You only have one goal if you are attacked - to survive.
People who have survived in very dangerous situations often speak of adrenaline pumping through their body, seeming to slow events down to a crawl and allowing them to think and act very fast. This is your body's way of helping you to survive potential trauma, but sometimes an incident is all over in a few crucial seconds - seconds that move along at their normal speed, so do not expect a seemingly magical slowing down of time.

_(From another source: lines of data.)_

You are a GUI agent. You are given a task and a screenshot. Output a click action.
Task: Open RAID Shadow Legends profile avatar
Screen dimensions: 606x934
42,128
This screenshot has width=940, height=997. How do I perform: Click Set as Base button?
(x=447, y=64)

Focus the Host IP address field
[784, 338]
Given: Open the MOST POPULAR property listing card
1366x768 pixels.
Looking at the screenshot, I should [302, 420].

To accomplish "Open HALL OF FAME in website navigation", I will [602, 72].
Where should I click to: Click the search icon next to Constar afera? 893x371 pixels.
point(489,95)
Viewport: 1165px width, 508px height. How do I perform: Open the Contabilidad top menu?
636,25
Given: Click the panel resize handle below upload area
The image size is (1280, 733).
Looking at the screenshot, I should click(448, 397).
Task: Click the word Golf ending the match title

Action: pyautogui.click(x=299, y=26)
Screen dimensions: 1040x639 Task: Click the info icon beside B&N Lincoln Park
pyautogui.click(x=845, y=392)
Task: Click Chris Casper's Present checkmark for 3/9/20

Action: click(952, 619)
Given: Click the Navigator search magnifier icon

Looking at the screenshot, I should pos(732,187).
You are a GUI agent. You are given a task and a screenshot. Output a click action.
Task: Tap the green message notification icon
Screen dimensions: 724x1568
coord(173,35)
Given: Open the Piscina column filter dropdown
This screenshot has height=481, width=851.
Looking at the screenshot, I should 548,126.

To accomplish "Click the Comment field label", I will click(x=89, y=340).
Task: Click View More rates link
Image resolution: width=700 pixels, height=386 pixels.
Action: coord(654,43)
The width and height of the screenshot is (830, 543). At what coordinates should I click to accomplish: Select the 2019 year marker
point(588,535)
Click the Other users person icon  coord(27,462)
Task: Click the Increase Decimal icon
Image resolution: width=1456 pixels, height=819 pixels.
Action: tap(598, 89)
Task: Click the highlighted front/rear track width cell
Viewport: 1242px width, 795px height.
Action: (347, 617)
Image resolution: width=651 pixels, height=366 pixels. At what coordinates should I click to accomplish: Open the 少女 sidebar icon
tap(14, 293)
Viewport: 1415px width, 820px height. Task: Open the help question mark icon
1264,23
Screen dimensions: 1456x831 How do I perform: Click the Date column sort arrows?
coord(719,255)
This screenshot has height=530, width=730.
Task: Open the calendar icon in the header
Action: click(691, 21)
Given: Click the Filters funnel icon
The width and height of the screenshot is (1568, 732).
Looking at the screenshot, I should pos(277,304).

You might only have fractions of a second to make decisions that could save your life, and the first thing you should look for is a way of escaping. If you see a way out of the situation then take it without hesitation. Do not be afraid of looking silly. Silly is somebody who gets hurt because of their fear of looking silly, so run away if you can. If you cannot escape, then consider calling for help. Do not underestimate the power of the human need to help somebody in distress. Scream if you can, and shout the word, "Help", if you can. Make noise to attract attention. You want people to know you are being attacked, and usually your attacker does not. Even a drunken thug in a bar, who thinks he will look good when people see him in aggressive action might back off fast if faced with a few others who are willing to help. There is no shame in calling for help.
Fast thinking means faster reactions.
What if, in those brief first moments, you find there is no escape route and no help? You are on your own and in an unfamiliar world of impending violence. You are going to be hit, or maybe stabbed, or even shot. Your life is in danger, and that frequently used term, "fight or flight", comes into play. You run, or you fight back. With no way of escaping and no help coming you are forced to defend yourself. Many forms of self-defense will emphasize the importance of striking first. A knife attack could kill you with one hit. Your self-defense training, which should greatly increase your ability to make clear and quick decisions in a dangerous situation, should enable you to calculate a possible attack of your own. Your attacker will probably not be expecting you to be instantly aggressive and this might give you an advantage and allow you to escape unhurt. However, be aware that you could make the confrontation a lot worse by attacking. Every situation is different, but training in self-defense will enhance your ability to analyze and react accordingly.
Are you going out and about day after day completely unprepared for trouble, or are you as ready as you can be if a dire situation arises? From the moment you learn your first self-defense move you are more likely to avoid injury than the average person is. Think of your survival. Can you not afford to have the edge that learning to defend yourself brings?